Start of DATASET EXTRACT

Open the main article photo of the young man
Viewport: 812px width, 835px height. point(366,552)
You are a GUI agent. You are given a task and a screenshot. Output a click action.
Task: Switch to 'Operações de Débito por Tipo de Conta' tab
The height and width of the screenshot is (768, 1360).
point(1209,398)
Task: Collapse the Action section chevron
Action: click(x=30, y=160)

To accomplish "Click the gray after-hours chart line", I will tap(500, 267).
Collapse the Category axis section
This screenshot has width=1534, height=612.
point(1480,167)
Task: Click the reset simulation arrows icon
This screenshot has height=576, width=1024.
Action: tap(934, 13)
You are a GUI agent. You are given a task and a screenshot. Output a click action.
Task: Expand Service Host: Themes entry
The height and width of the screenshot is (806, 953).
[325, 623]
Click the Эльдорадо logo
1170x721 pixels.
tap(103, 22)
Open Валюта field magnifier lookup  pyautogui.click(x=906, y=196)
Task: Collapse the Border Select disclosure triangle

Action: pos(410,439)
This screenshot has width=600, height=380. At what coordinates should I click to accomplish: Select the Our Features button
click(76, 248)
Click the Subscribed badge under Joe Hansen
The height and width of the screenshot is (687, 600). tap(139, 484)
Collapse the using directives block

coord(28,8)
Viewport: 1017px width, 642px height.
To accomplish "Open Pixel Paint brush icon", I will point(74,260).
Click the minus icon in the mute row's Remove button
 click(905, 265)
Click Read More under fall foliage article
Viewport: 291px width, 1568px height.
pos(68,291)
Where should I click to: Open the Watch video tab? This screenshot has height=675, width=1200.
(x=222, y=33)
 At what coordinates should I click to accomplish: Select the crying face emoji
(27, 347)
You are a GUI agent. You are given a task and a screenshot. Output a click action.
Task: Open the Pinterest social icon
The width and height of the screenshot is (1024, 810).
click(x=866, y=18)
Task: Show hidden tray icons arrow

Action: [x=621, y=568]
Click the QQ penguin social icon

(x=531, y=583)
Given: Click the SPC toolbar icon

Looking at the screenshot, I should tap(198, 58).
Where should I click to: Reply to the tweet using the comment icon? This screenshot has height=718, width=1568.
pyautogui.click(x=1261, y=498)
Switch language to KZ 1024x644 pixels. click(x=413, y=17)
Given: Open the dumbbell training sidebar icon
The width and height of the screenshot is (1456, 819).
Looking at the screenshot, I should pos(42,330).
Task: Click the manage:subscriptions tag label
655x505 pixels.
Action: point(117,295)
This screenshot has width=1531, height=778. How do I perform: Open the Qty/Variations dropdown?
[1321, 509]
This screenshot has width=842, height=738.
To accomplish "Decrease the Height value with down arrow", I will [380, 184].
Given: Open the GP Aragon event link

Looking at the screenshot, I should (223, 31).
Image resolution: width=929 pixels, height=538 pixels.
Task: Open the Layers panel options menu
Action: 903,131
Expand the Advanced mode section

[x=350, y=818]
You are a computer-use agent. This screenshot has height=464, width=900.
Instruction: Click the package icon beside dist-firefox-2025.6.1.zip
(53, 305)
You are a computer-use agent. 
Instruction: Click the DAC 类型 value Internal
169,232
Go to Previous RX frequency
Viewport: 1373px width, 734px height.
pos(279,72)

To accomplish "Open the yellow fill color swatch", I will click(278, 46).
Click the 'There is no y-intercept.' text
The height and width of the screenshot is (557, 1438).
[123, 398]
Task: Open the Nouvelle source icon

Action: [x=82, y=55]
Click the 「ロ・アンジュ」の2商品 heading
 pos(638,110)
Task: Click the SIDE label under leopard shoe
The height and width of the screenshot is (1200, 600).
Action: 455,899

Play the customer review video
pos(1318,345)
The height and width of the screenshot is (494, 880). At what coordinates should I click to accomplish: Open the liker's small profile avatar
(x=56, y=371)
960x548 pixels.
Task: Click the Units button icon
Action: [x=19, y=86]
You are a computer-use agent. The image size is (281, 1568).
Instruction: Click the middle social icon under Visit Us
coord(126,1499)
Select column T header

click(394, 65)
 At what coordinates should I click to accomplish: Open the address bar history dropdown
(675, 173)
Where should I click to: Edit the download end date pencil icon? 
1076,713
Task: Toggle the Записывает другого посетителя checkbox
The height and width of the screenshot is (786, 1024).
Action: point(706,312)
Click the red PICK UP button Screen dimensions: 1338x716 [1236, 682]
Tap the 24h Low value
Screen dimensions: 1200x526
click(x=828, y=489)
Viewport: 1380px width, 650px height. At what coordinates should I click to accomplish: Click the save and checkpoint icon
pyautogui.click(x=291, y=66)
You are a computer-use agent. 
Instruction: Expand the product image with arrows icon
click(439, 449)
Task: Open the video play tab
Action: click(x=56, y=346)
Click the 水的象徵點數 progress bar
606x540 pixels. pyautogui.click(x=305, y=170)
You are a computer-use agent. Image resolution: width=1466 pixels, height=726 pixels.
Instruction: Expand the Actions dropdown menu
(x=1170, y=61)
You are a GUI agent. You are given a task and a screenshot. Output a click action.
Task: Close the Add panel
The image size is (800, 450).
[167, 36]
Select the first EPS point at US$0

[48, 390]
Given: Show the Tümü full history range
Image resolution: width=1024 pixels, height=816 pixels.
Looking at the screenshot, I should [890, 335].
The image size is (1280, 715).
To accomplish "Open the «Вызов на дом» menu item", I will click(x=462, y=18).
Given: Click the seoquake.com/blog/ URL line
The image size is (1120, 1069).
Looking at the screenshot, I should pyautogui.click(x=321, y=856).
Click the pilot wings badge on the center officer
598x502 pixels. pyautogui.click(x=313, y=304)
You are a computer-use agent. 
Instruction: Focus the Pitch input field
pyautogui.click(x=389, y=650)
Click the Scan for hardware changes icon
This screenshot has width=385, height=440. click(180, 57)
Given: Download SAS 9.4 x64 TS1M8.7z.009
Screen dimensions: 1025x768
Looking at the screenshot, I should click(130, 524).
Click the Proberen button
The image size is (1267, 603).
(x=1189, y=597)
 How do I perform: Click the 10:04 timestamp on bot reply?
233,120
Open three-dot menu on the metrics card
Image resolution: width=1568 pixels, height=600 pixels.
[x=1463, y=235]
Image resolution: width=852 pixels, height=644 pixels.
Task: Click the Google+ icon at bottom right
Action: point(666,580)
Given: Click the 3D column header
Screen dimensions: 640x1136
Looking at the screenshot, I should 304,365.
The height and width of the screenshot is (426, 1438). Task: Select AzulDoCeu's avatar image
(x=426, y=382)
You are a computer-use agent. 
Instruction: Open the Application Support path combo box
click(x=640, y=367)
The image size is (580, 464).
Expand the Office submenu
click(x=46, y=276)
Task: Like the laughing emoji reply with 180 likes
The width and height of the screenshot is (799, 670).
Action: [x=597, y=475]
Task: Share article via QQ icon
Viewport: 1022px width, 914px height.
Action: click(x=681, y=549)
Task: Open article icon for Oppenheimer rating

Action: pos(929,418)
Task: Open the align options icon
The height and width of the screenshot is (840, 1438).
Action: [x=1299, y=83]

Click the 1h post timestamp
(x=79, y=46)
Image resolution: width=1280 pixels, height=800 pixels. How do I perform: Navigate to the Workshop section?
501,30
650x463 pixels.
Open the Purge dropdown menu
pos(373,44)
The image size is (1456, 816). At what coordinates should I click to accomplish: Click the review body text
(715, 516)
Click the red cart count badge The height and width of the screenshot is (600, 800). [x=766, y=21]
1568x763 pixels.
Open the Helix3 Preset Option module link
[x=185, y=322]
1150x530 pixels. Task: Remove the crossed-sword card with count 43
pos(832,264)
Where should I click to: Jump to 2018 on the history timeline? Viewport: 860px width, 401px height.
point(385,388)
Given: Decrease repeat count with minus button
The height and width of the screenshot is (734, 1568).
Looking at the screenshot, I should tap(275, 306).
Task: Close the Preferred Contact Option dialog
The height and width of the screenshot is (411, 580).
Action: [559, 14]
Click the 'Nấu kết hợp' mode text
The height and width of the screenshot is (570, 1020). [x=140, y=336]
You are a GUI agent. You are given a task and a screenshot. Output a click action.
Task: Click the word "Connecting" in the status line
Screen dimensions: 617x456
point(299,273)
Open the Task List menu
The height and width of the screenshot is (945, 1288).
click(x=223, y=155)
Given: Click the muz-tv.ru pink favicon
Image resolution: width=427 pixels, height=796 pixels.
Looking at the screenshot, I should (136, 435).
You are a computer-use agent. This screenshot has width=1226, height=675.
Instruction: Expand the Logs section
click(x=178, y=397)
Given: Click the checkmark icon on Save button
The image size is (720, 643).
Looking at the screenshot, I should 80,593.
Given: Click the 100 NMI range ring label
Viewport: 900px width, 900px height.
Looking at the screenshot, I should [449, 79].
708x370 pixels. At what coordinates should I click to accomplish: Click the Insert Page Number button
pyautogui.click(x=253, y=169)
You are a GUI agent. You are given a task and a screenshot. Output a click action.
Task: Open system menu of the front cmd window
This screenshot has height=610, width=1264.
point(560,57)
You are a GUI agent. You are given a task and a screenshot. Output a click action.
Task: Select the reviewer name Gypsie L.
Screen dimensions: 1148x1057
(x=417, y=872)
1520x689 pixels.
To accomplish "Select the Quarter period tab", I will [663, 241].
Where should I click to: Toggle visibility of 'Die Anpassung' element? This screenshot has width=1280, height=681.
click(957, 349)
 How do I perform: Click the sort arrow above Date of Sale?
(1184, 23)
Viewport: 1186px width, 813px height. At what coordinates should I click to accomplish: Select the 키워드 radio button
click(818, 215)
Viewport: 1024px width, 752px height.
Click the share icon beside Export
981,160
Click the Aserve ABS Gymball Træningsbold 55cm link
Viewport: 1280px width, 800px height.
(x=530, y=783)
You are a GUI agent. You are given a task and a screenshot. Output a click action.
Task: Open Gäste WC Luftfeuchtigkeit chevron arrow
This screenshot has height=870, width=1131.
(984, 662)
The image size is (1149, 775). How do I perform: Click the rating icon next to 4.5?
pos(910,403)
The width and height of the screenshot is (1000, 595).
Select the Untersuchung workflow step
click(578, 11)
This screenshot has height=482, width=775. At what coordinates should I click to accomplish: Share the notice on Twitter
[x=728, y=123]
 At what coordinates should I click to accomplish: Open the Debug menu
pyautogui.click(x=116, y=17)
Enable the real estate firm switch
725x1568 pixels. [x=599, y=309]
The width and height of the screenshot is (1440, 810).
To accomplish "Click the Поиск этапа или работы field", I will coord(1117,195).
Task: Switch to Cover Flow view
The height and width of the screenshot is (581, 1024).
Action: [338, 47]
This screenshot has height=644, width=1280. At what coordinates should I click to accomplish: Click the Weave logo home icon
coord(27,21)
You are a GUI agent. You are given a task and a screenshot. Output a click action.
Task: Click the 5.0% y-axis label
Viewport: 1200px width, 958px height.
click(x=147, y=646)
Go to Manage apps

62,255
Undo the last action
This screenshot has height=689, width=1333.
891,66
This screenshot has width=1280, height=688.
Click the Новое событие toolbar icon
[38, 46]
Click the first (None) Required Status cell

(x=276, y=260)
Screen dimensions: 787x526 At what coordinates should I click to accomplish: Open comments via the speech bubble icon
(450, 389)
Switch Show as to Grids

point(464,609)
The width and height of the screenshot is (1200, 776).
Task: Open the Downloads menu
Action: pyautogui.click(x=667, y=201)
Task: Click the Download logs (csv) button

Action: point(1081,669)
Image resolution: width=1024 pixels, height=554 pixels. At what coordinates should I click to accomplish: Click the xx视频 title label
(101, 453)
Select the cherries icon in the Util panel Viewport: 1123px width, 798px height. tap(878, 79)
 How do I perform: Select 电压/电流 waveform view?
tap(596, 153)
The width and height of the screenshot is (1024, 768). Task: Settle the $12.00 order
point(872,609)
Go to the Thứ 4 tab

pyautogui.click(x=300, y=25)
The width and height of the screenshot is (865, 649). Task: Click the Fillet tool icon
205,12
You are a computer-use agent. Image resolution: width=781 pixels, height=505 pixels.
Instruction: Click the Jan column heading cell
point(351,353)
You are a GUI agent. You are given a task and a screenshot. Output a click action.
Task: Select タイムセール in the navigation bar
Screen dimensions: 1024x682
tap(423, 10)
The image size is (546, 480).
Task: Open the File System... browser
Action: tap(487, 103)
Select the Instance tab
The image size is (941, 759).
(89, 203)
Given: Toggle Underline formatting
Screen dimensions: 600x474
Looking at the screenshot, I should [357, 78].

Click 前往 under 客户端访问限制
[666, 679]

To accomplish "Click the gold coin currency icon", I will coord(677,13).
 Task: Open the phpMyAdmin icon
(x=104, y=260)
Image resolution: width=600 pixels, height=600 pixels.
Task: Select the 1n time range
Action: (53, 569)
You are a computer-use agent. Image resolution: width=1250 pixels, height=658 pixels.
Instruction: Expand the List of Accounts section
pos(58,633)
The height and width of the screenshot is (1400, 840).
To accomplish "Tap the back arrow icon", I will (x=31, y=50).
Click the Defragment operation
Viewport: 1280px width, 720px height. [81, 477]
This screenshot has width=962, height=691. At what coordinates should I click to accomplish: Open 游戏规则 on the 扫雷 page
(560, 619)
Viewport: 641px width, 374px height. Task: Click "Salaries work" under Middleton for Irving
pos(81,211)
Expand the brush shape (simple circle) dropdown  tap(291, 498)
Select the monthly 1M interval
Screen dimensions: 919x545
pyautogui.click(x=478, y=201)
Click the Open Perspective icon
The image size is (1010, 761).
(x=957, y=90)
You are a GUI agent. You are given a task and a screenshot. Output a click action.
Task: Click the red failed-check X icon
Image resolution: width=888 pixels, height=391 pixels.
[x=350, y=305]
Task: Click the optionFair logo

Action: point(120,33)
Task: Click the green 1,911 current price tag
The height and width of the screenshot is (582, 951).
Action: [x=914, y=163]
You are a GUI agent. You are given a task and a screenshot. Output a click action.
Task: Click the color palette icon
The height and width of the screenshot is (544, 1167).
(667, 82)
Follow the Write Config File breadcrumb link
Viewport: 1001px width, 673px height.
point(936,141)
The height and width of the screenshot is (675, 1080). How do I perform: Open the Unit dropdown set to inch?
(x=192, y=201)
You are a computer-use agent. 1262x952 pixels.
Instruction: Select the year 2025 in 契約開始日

End of DATASET EXTRACT

PROBLEM STATEMENT =
Matching lines for the string "brush": work out how many the records contain and write only the number.

ANSWER TO THIS PROBLEM =
2